# Required action
Extract, from the records beneath this instruction, each line that contains the word "agent".

[Records contained in a dataset]
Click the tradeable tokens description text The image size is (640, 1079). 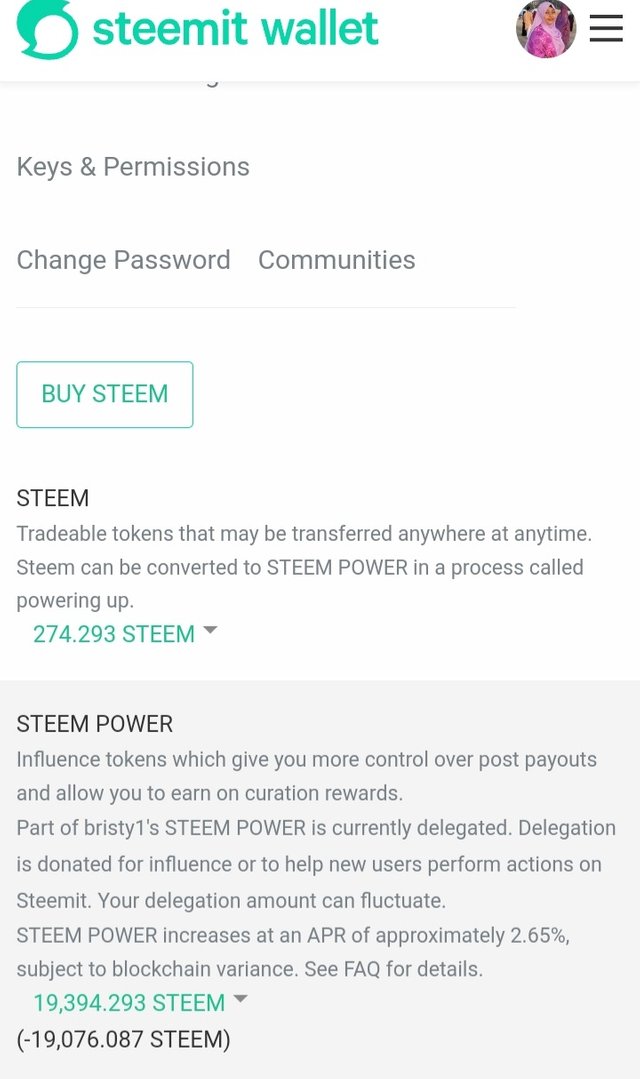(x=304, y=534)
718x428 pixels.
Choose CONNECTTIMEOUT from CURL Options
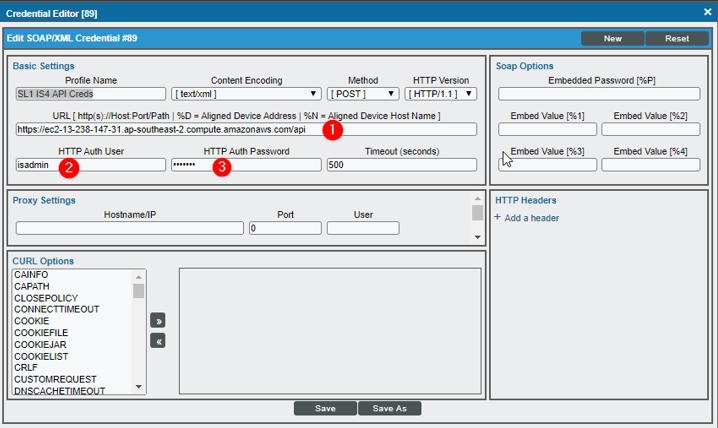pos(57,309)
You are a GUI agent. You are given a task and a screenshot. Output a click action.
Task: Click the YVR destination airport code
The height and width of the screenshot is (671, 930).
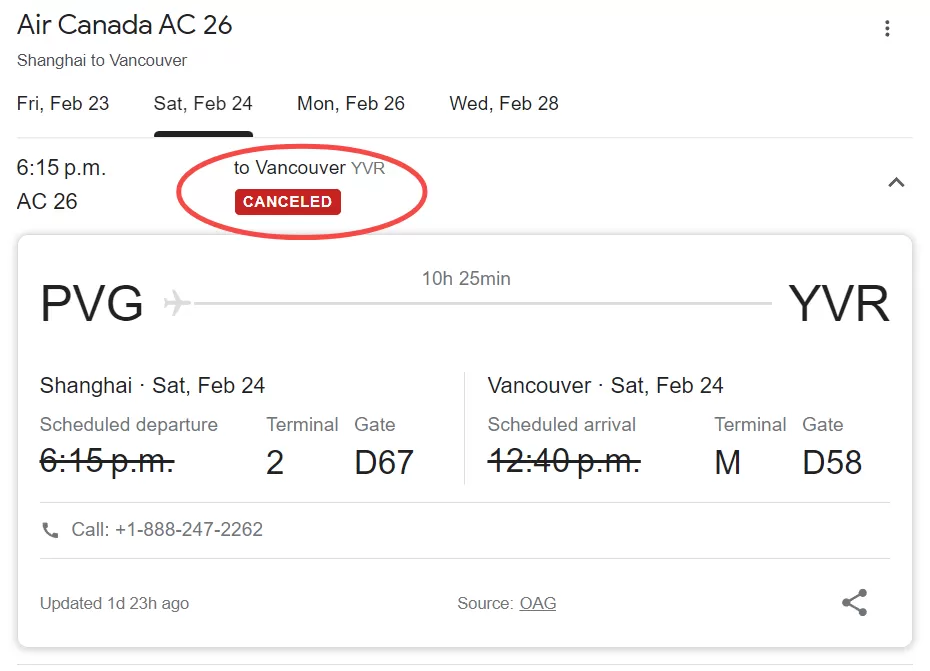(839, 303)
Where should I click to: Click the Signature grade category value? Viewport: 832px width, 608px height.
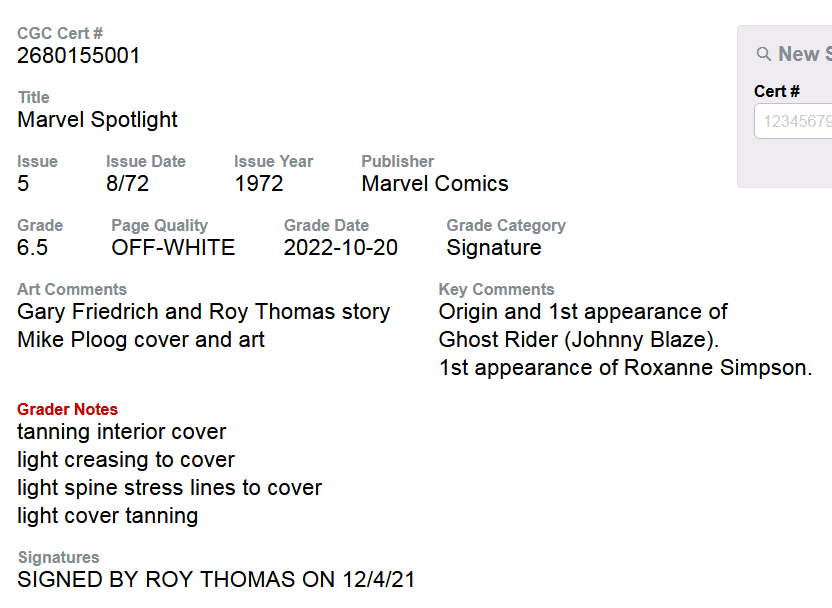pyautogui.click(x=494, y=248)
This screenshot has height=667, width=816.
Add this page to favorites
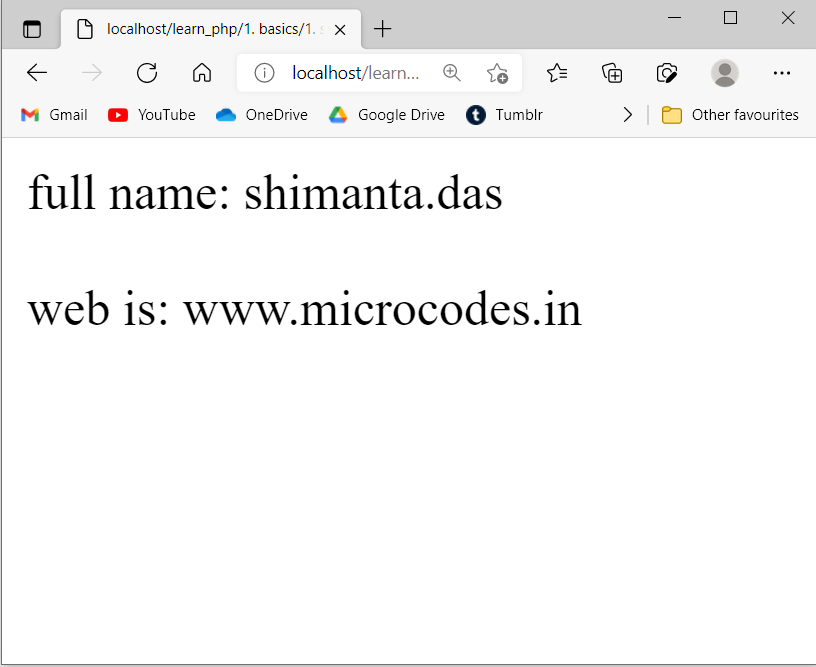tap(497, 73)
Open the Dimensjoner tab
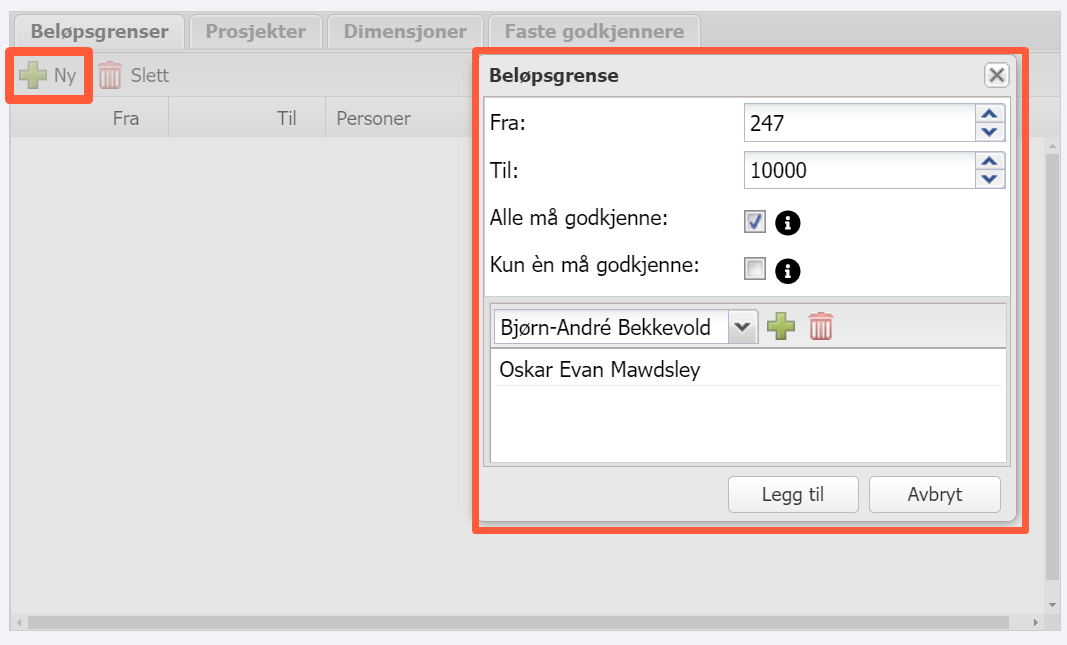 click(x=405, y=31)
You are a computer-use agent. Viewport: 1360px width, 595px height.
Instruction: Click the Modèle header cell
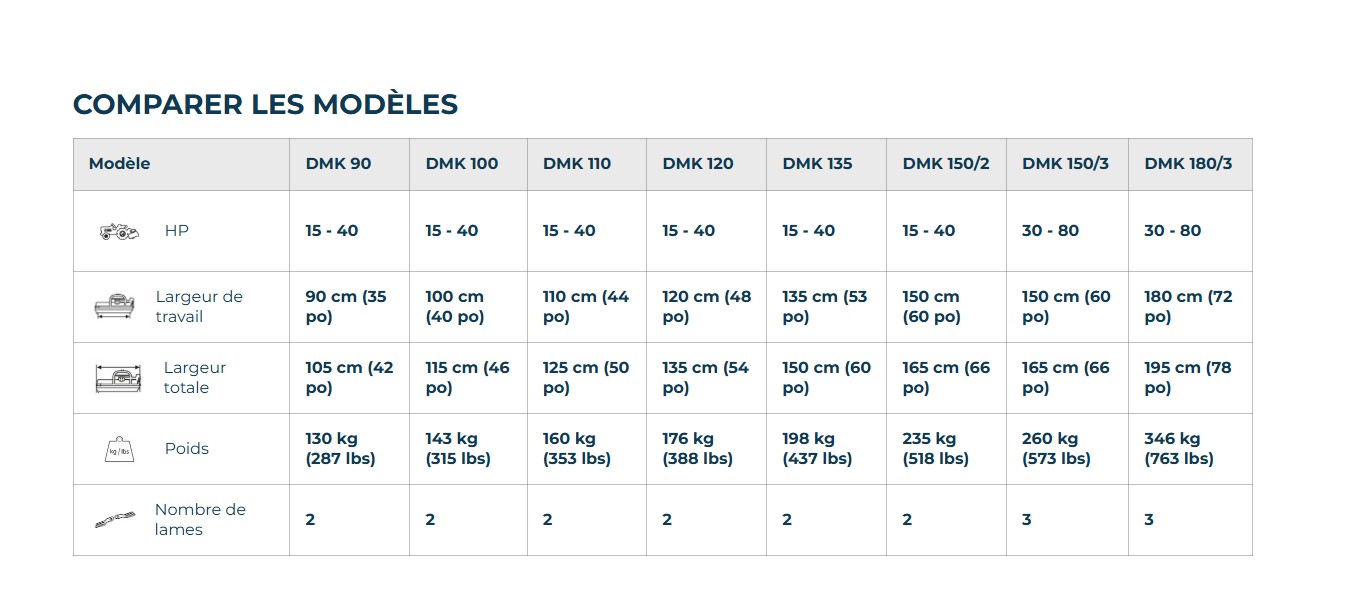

# Exercise response
You are a GUI agent. You are given a task and a screenshot. Output a click action.
You are a computer-use agent. Viewport: 1360px width, 595px height.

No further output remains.